Salamanders, frogs and caecilians have moist skin continuously supplied with mucus, secreted through glands, to prevent desiccation and to promote efficient oxygen uptake through their skin. Cutaneous respiration is especially important for lungless amphibians such as the plethodontid salamanders (Feder and Burggren, 1992) that are the focus of this study. In addition to moisture retention, a layer of mucus plays a role in thermoregulation, reproduction and defense against microbial pathogens. Mucous glands are typically small and widely distributed over the body and produce an acidic secretion containing carbohydrates (Fontana et al., 2006). Substances in the mucus can attract bacteria and fungi, which can be a food source for these microorganisms (Ducklow and Michell, 1979; Duellman and Trueb, 1986; Brizzi et al., 2002).

Antimicrobial peptide secretions from amphibian granular glands, as an innate defense mechanism, can limit microbial growth on the skin and prevent pathogenic microbial infections. In general, antimicrobial peptides vary among species in diversity and activity (Simmaco et al., 1998; Rollins-Smith et al., 2005; Woodhams et al., 2006). Therefore, bacteria that live on salamander skin as residents are expected to have coevolved with the amphibian species and developed mechanisms of protection against these antimicrobial peptides. In addition, these bacteria are expected to be able to produce antimicrobial metabolites against competing microbial species. Amphibians, as their hosts, might benefit from the ability of an epibiotic bacterium to produce such antimicrobial compounds in case of an infection with a pathogenic microorganism, such as a pathogenic fungus. Therefore, the production of antifungal compounds from members of the amphibians' cutaneous microbiota can become an additional pathway for the amphibians' innate protection against pathogenic microorganisms.

Among the known potential fungal pathogens that amphibians encounter in natural environments are the embryo pathogens Cunninghamella echinulata (Austin, 2000) and Saprolegnia ferax (Kiesecker et al., 2001) as well as the lethal fungal pathogens of adults such as Basdiobolus ranarum (Nickerson and Hutchison, 1971; Muths et al., 2003), Batrachochytrium dendrobatidis (Longcore et al., 1999) and Amphibiocystidium ranae (Pereira et al., 2005). When amphibian embryos of species that attend their nests are deserted, embryos often succumb to fungal infections (Forester, 1979; Harris et al., 1995). Fungi may develop preferentially on nonviable or spoiled eggs (Villa, 1979), but in some cases fungi are pathogenic and kill healthy eggs (Villa, 1979; Warkentin et al., 2001; JL Banning et al., unpublished data).

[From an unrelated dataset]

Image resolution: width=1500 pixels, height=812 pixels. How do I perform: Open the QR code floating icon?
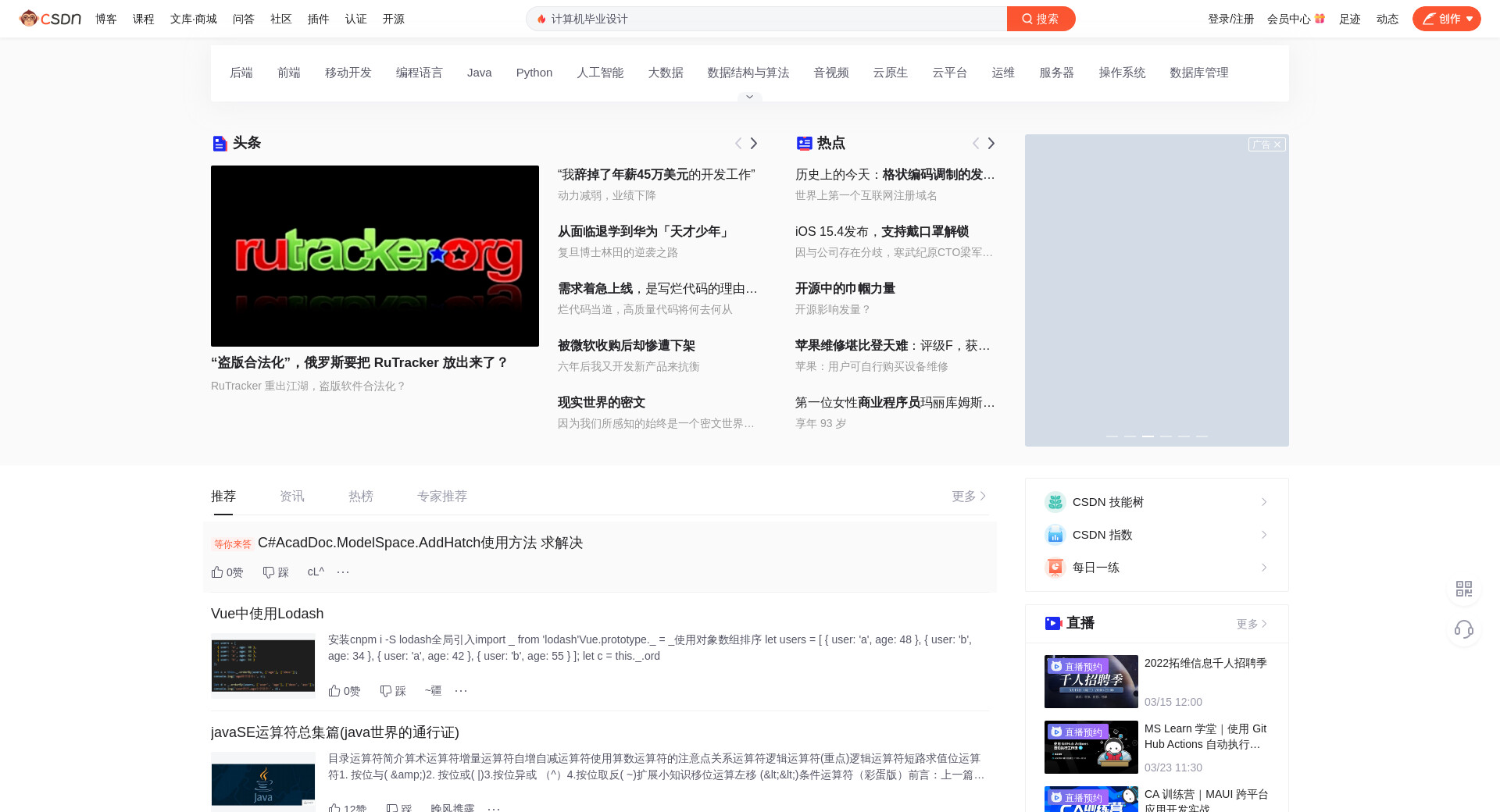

One function of nest attendance in species that brood their eggs is prevention of pathogenic fungal infection in embryos (Forester, 1979; Ng and Wilbur, 1995; Austin, 2000). It has been observed that female salamanders weave among their embryos (Zehnder, 2002). This behavior would allow the transmission of antibiotics produced by the cutaneous microbiota and amphibian granular gland secretions (Simmaco et al., 1998; Rollins-Smith et al., 2002, 2005) to the embryos by the brooding salamander. The presence of antifungal skin bacteria on females at the nest limits the spread of pathogenic fungi in H. scutatum (JL Banning et al., unpublished data).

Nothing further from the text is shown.